- _TRECHO DO TEXTO_:
******************************

Profa Me. Luciana Beatriz Chagas

*

Resumo: Este artigo descreve o processo de criação de obras que se situam entre a arte

cerâmica e a pintura. Sua idealização foi influenciada pelo trabalho de Clyfford Still, pintor

expressionista abstrato. O tratamento da matéria na pintura contemporânea foi a abordagem

feita à produção de Still, e o uso dos vidrados cerâmicos determinou uma interface com a

pintura.

Palavras-chave: artes visuais,cerâmica, pintura contemporânea, hibridismo

Abstract: This paper describes the creation process of some artworks that stay between

ceramic art and painting. Its design was influenced by the work of Clyfford Still, an abstract

expressionist painter. The treatment of the material substance in the contemporary painting

was the approach to Still’s production, and the use of the ceramic glazes has determined an

interface with the painting.

Keywords: visual arts, ceramics, contemporary painting, hybridism

Introdução

Neste artigo, são analisadas algumas obras de minha autoria feitas com materiais

cerâmicos, como a argila e os vidrados de alta temperatura. As peças, porém - longe de serem

inseridas no âmbito dos objetos utilitários, ou mesmo escultóricos, como se poderia pensar a

partir da idéia que se faz do referido material - surgiram da intenção de utilizar a linguagem

pictórica e seus elementos formais. Este insight surgiu a partir da apreciação de algumas

pinturas de Clyfford Still.

******************************

- _ENUNCIADO A_: Reproduza, sem nenhuma alteração, as entradas desde o início até a linha que contém "I will pos(593,797).", incluindo as duas pontas.

- _DADOS FORNECIDOS_:
******************************

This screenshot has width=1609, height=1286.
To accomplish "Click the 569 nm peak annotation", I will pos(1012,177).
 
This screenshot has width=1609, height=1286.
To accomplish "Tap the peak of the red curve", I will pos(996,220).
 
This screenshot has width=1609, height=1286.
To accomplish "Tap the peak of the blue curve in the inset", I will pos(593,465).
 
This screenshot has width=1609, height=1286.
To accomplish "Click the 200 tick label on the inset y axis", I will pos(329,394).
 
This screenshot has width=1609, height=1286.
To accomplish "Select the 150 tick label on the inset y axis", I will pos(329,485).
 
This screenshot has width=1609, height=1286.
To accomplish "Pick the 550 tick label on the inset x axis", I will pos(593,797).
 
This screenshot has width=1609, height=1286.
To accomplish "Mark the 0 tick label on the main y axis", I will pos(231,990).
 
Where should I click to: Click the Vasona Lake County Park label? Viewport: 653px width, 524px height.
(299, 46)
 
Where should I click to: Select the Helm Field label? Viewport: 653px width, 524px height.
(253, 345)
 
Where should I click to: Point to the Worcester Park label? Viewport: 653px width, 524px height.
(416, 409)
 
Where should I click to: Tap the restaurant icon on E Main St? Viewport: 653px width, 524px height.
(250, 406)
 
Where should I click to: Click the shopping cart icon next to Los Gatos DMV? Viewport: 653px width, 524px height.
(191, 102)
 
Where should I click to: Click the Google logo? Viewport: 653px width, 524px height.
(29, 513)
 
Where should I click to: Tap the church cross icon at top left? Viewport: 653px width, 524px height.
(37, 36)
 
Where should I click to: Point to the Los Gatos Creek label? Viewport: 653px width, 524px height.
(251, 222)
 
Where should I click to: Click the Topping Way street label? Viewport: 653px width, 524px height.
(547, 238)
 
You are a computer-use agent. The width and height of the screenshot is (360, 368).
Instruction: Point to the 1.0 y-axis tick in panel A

******************************

- _ENUNCIADO B_: Cite literalmente o segmento do trecho sobre cerâmica e pintura que vai de "Neste artigo, são" até "de Clyfford Still.".

- _RESPOSTA COMPLETA A_:
This screenshot has width=1609, height=1286.
To accomplish "Click the 569 nm peak annotation", I will pos(1012,177).
 
This screenshot has width=1609, height=1286.
To accomplish "Tap the peak of the red curve", I will pos(996,220).
 
This screenshot has width=1609, height=1286.
To accomplish "Tap the peak of the blue curve in the inset", I will pos(593,465).
 
This screenshot has width=1609, height=1286.
To accomplish "Click the 200 tick label on the inset y axis", I will pos(329,394).
 
This screenshot has width=1609, height=1286.
To accomplish "Select the 150 tick label on the inset y axis", I will pos(329,485).
 
This screenshot has width=1609, height=1286.
To accomplish "Pick the 550 tick label on the inset x axis", I will pos(593,797).

- _RESPOSTA COMPLETA B_:
Neste artigo, são analisadas algumas obras de minha autoria feitas com materiais

cerâmicos, como a argila e os vidrados de alta temperatura. As peças, porém - longe de serem

inseridas no âmbito dos objetos utilitários, ou mesmo escultóricos, como se poderia pensar a

partir da idéia que se faz do referido material - surgiram da intenção de utilizar a linguagem

pictórica e seus elementos formais. Este insight surgiu a partir da apreciação de algumas

pinturas de Clyfford Still.